How to offload memory offset calculation from runtime in C/C++?

Question

I am implementing a simple VM, and currently I am using runtime arithmetic to calculate individual program object addresses as offsets from base pointers.

I asked a couple of questions on the subject today, but I seem to be going slowly nowhere.

I learned a couple of things thou, from question one - Object and struct member access and address offset calculation - I learned that modern processors have virtual addressing capabilities, allowing to calculate memory offsets without any additional cycles devoted to arithmetic.

And from question two - Are address offsets resolved during compile time in C/C++? - I learned that there is no guarantee for this happening when doing the offsets manually.

By now it should be clear that what I want to achieve is to take advantage of the virtual memory addressing features of the hardware and offload those from the runtime.

I am using GCC, as for platform - I am developing on x86 in windows, but since it is a VM I'd like to have it efficiently running on all platforms supported by GCC.

So ANY information on the subject is welcome and will be very appreciated.

Thanks in advance!

EDIT: Some overview on my program code generation - during the design stage the program is build as a tree hierarchy, which is then recursively serialized into one continuous memory block, along with indexing objects and calculating their offset from the beginning of the program memory block.

EDIT 2: Here is some pseudo code of the VM:

switch *instruction
   case 1: call_fn1(*(instruction+1)); instruction += (1+sizeof(parameter1)); break;
   case 2: call_fn2(*(instruction+1), *(instruction+1+sizeof(parameter1));
           instruction += (1+sizeof(parameter1)+sizeof(parameter2); break;
   case 3: instruction += *(instruction+1); break;

Case 1 is a function that takes one parameter, which is found immediately after the instruction, so it is passed as an offset of 1 byte from the instruction.
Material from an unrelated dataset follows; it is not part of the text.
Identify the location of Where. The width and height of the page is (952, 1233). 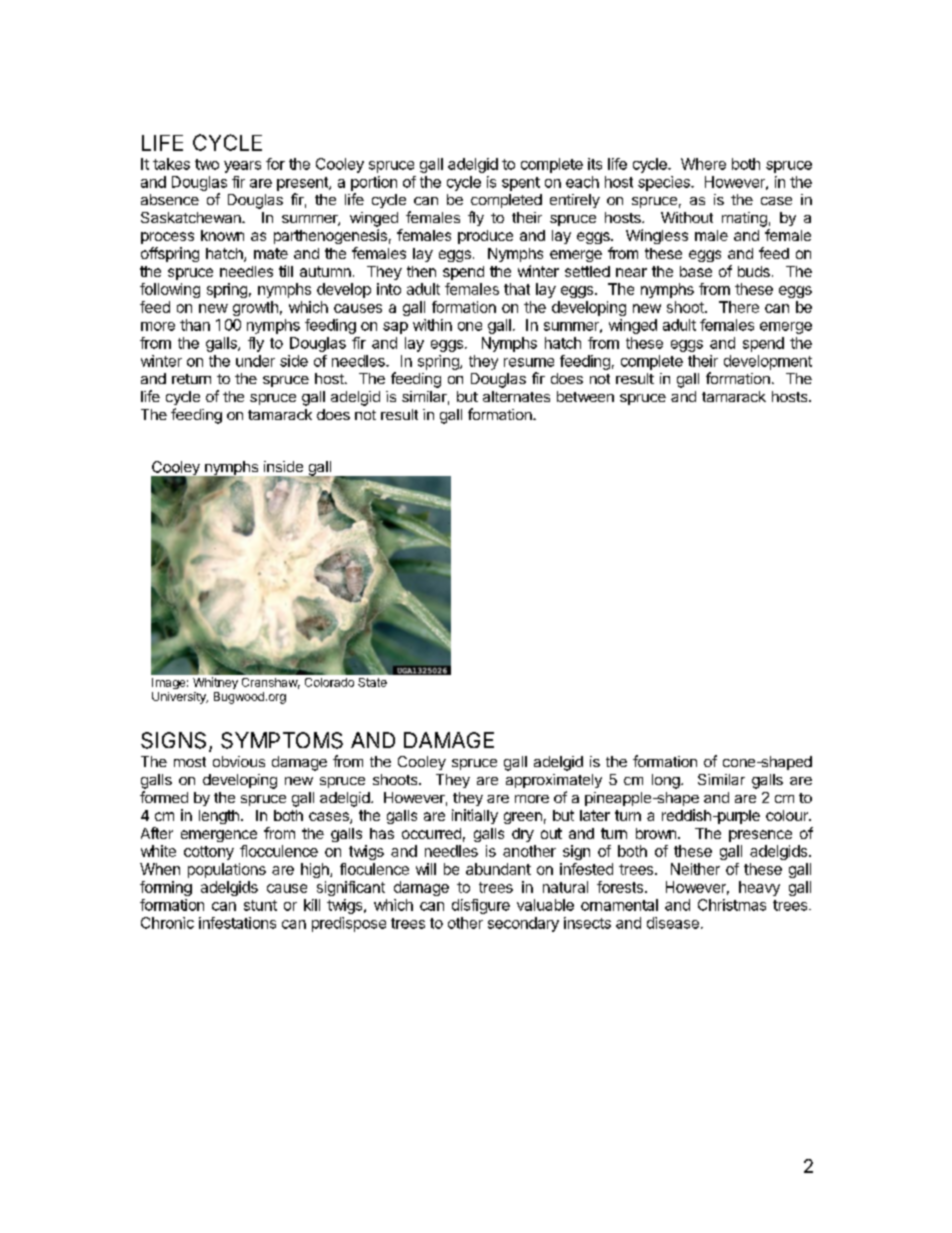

The instruction pointer is incremented by 1 + the size of the first parameter to find the next instruction.

Case 2 is a function that takes two parameters, same as before, first parameter passed as 1 byte offset, second parameter passed as offset of 1 byte plus the size of the first parameter. The instruction pointer is then incremented by the size of the instruction plus sizes of both parameters.

Case 3 is a goto statement, the instruction pointer is incremented by an offset which immediately follows the goto instruction.

EDIT 3: To my understanding, the OS will provide each process with its own dedicated virtual memory addressing space. If so, does this mean the first address is always ... well zero, so the offset from the first byte of the memory block is actually the very address of this element? If memory address is dedicated to every process, and I know the offset of my program memory block AND the offset of every program object from the first byte of the memory block, then are the object addresses resolved during compile time?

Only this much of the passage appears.